There was a recent article from Gallup and talked about bridging the generational gap when it comes to praise and recognition and these sorts of things. The first example of a highlight that’s listed here was that workers want more frequent recognition. Some of the younger workers, then Gen X, or baby boomers, this doesn’t really come as too much of a surprise, or often generational differences and praise seeking is one of them.

The second item talks about how it supports retention and development, this becomes very interesting from a talent optimization perspective. And then finally, that it’s connected to performance. Now you’ve really got my attention. And now I can just hear the generations going, oh, boy, here we go. Everybody gets a trophy, right? We’ve all heard this. And I think what’s interesting is when we think back are in the lens of performance, and coaching and development and directionality, when it comes to doing the right thing.

This is a generation who in terms of Gen X, and some of the younger I’m sorry, Gen Z, and some of the younger workers who have been raised with this, like, if you have a young soccer player, and they pass the ball, and we say, hey, great job passing the ball, like that’s our indication that you’ve done something really well. And so praise has been an indicator of performance. And also that you’re making progress. Nice job, you know, threw a curveball, you weren’t able to do that a couple of weeks ago, but you’ve been working hard at it, these kinds of things, whatever sports analogies aside, I think there’s just so many examples of praise.

So what it means now is that we can choose our own adventure. The first is that we can provide a very clear career roadmap, here’s where you stand here, specifically, Gen Z worker, what you need to work on in order to get to the next level, here’s the timing of that. Here’s what this would look like, really clear expectations, really clear feedback. I talked to a lot of Gen Z leaders, aspiring leaders up and coming employees, and they don’t often have this. And so the second option is to use praise, as they’re used to as progress, an indicator that things are going well.

Now the article points out that they may be seeking praise as much as several times a week, this may seem like a lot for us when we think about praise, you know, with a more experienced workers lens. But understanding that they’re using this to gauge Am I doing the right thing here, there’s a lack of clarity, lack of documentation, that’s an option of something they’re very used to, in order to determine that they’re doing a good job.

The third option is not a great one. It’s saying if you don’t give the praise, you don’t provide that direction that they’re doing well in their careers, they’re going to leave, you know, they have choices in the marketplace, they’re going to take them and then you’ll have a job advertisement, you get to hire somebody else. And just make the same mistake over again, I wouldn’t recommend that. So it’s important when we look at a talent optimization framework here that inspire is all about existing employees.

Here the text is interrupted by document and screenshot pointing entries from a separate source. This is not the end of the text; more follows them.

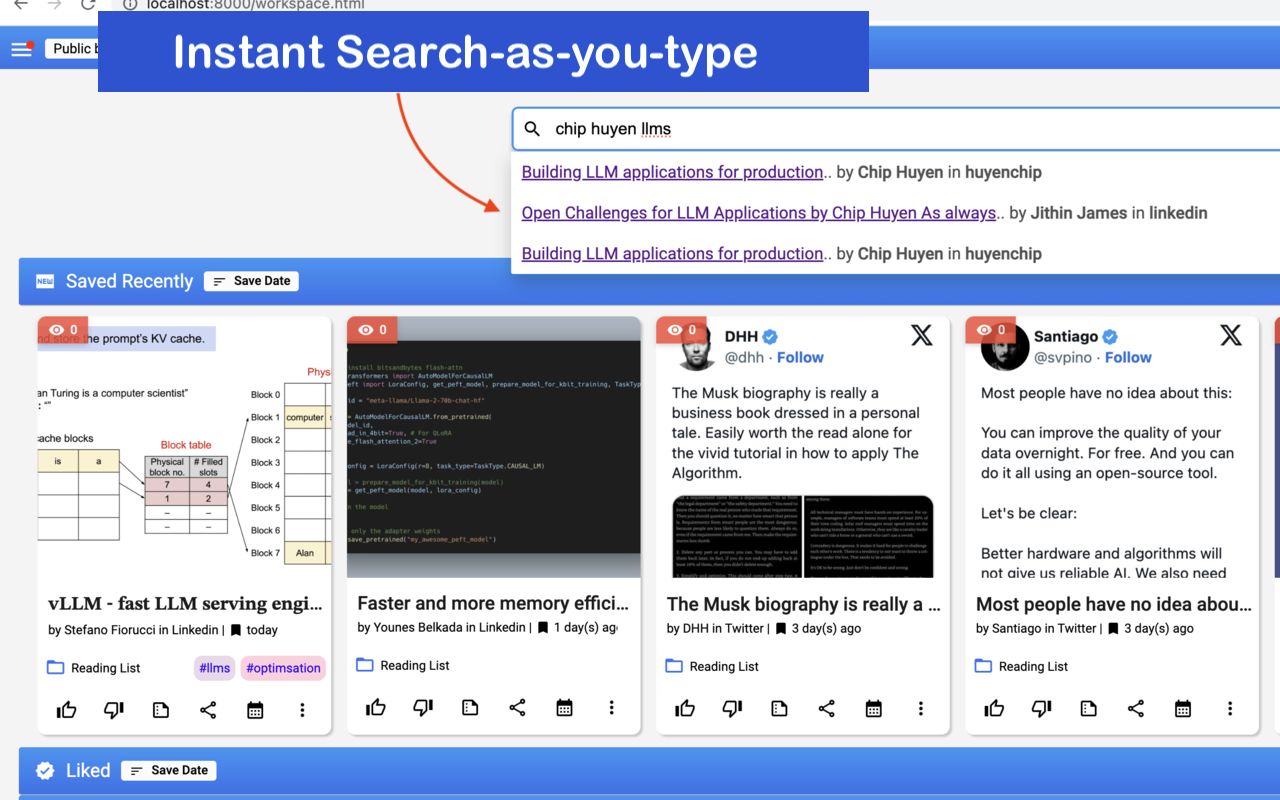The width and height of the screenshot is (1280, 800).
Task: Like the vLLM card with thumbs up
Action: coord(67,710)
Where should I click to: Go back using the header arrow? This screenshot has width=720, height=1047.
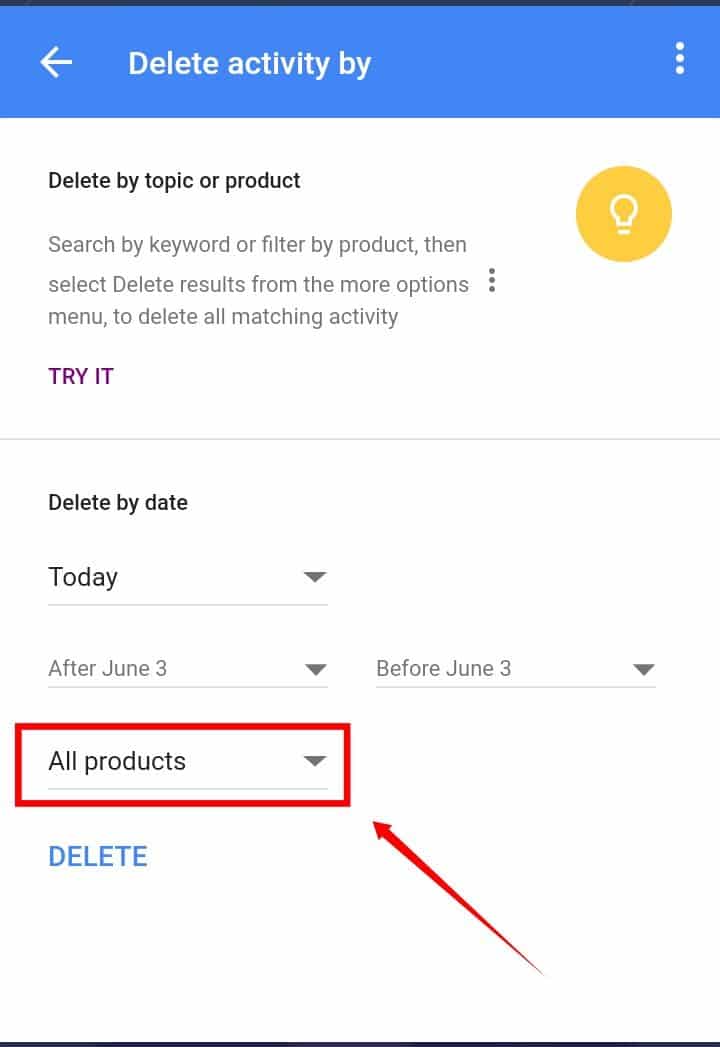point(56,63)
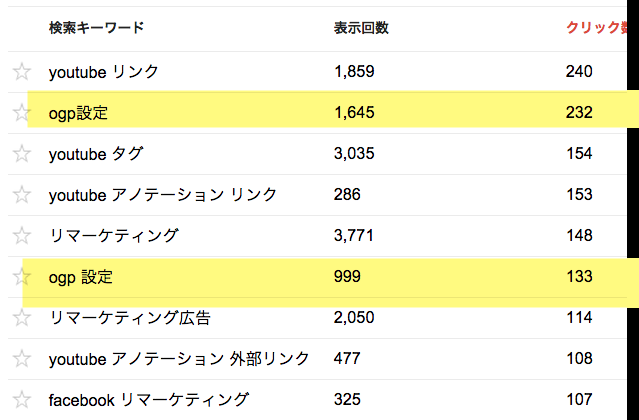
Task: Star the ogp設定 keyword row
Action: [x=22, y=113]
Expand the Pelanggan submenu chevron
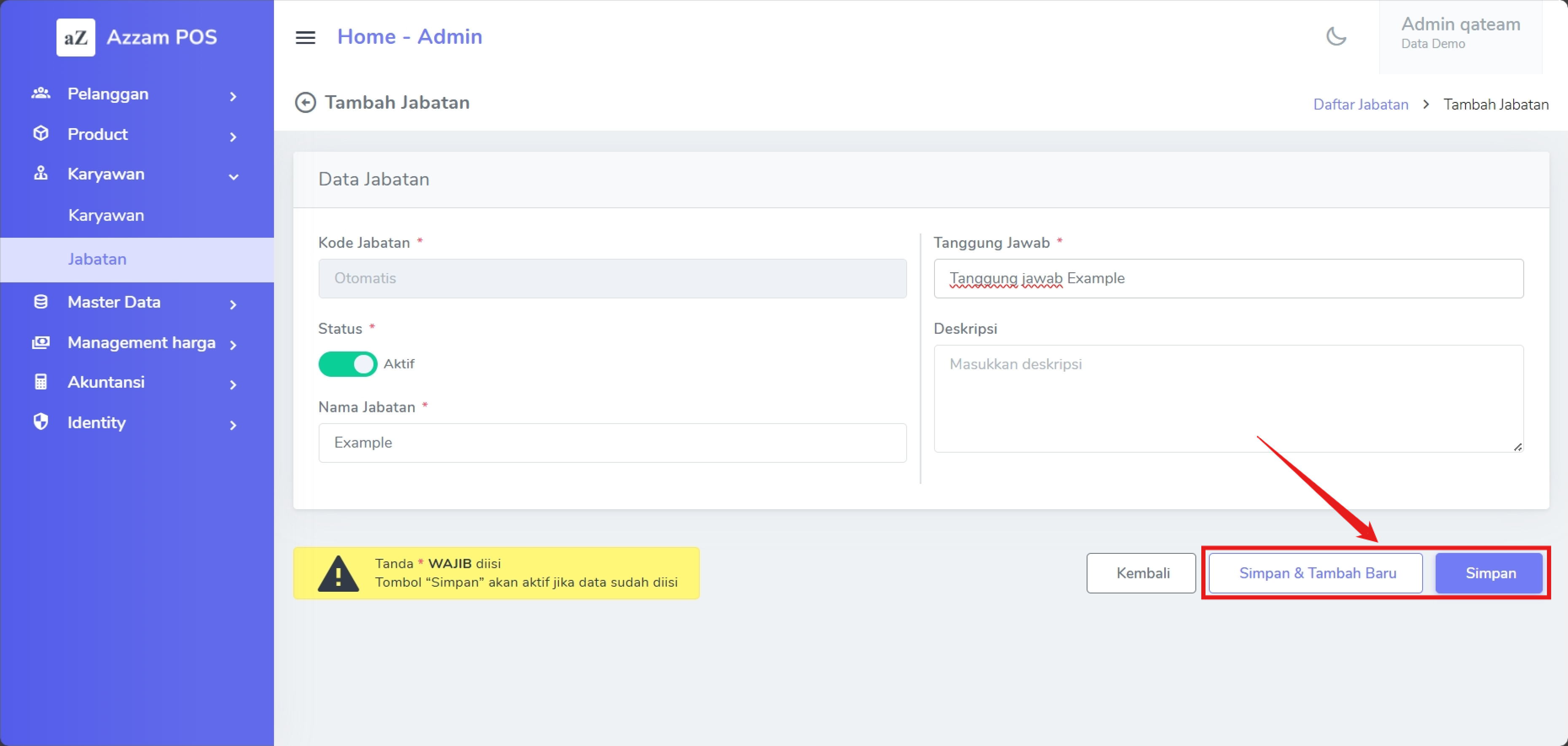This screenshot has height=746, width=1568. [x=233, y=96]
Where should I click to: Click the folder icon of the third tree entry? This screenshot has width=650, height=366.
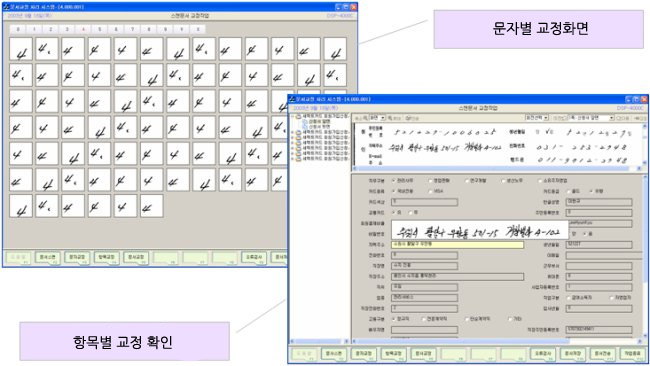298,138
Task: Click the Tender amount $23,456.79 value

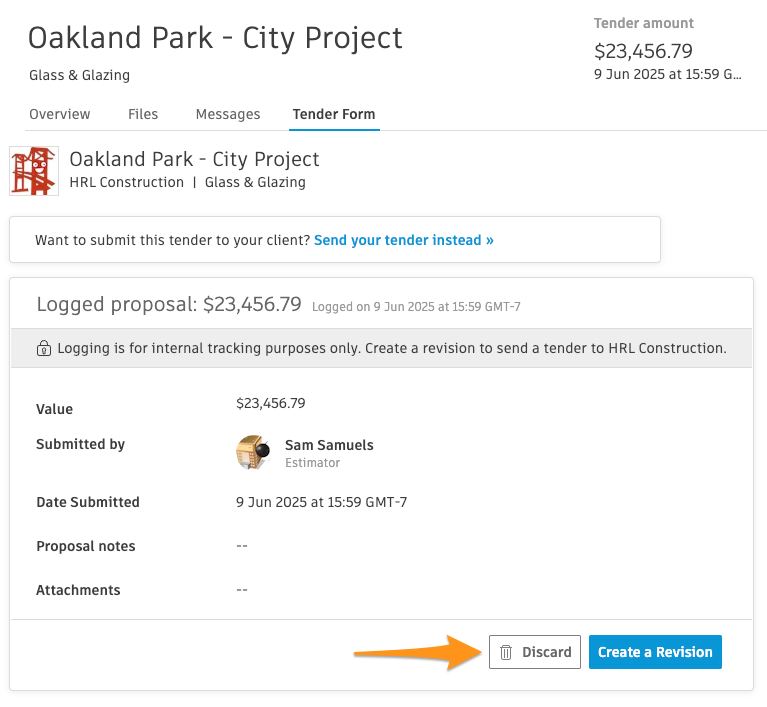Action: pyautogui.click(x=643, y=51)
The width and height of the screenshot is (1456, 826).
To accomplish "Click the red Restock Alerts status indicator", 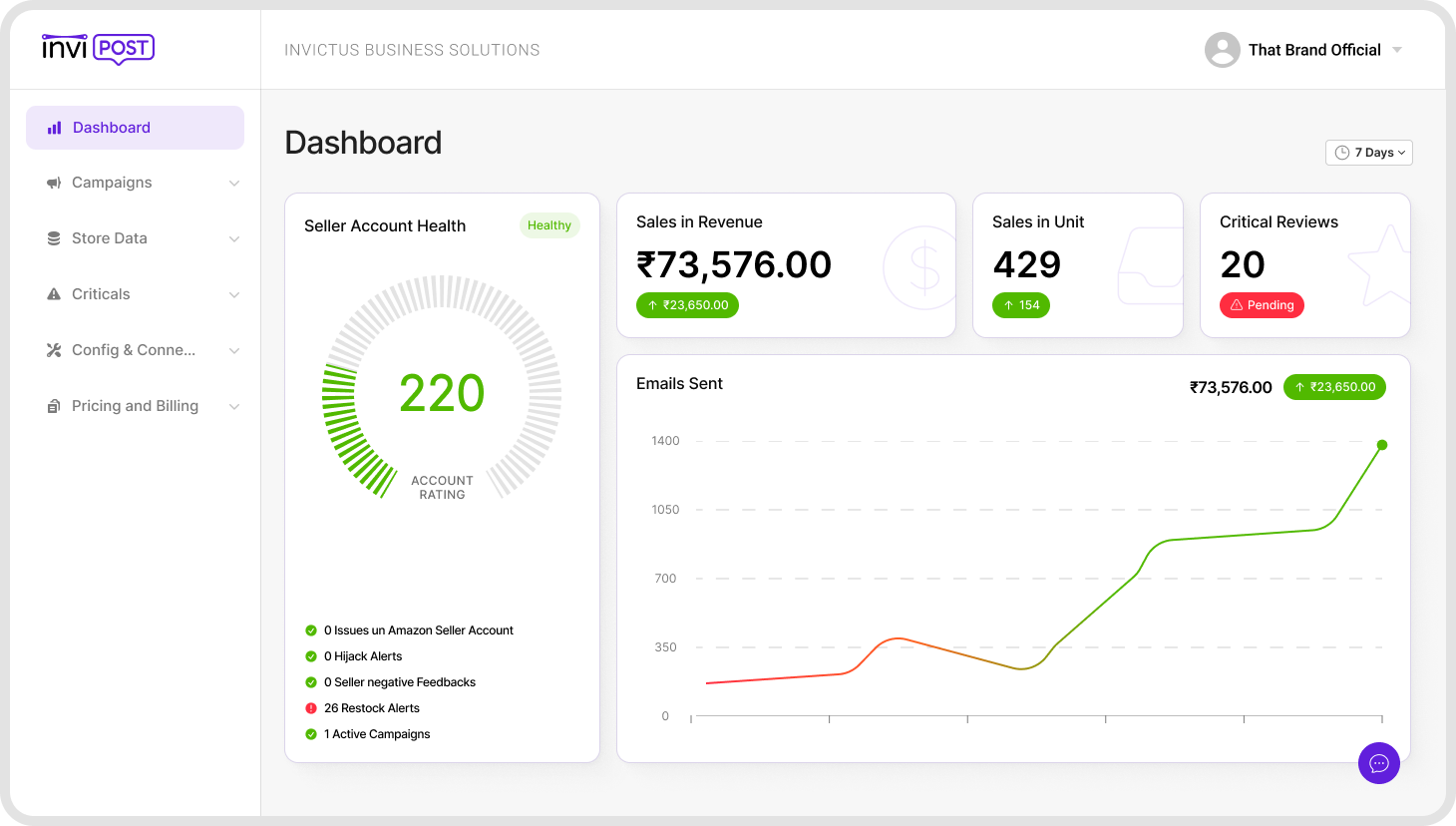I will point(311,708).
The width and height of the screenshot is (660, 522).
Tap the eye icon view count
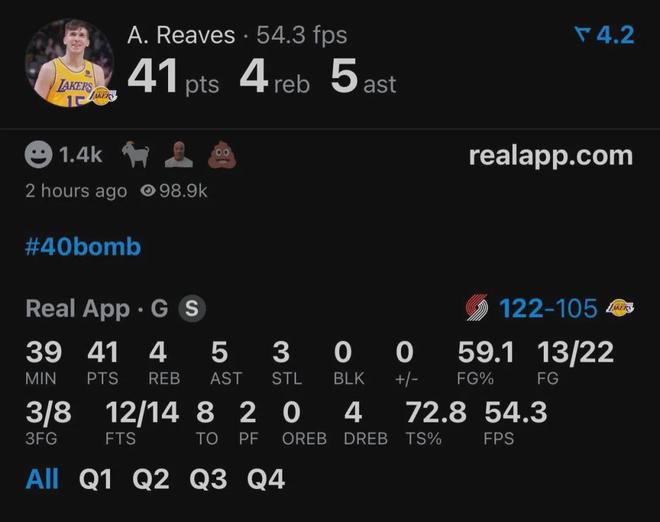click(x=173, y=190)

And there’s a very important inspire activity that talks about creating new jobs and career paths. I like to think of praise as being a guidepost, if you will, along the career path. When we offer praise that says you did a great job with this, I could see real progress with this. This is the type of thing that I do at my level, you’re starting to emulate that to trying to make sure that the praise is not just vague, but it’s very specific. And it’s very aligned with job expectations for the job you have, or aspiration toward the job you want. That’s winning praise that I think we can all get behind.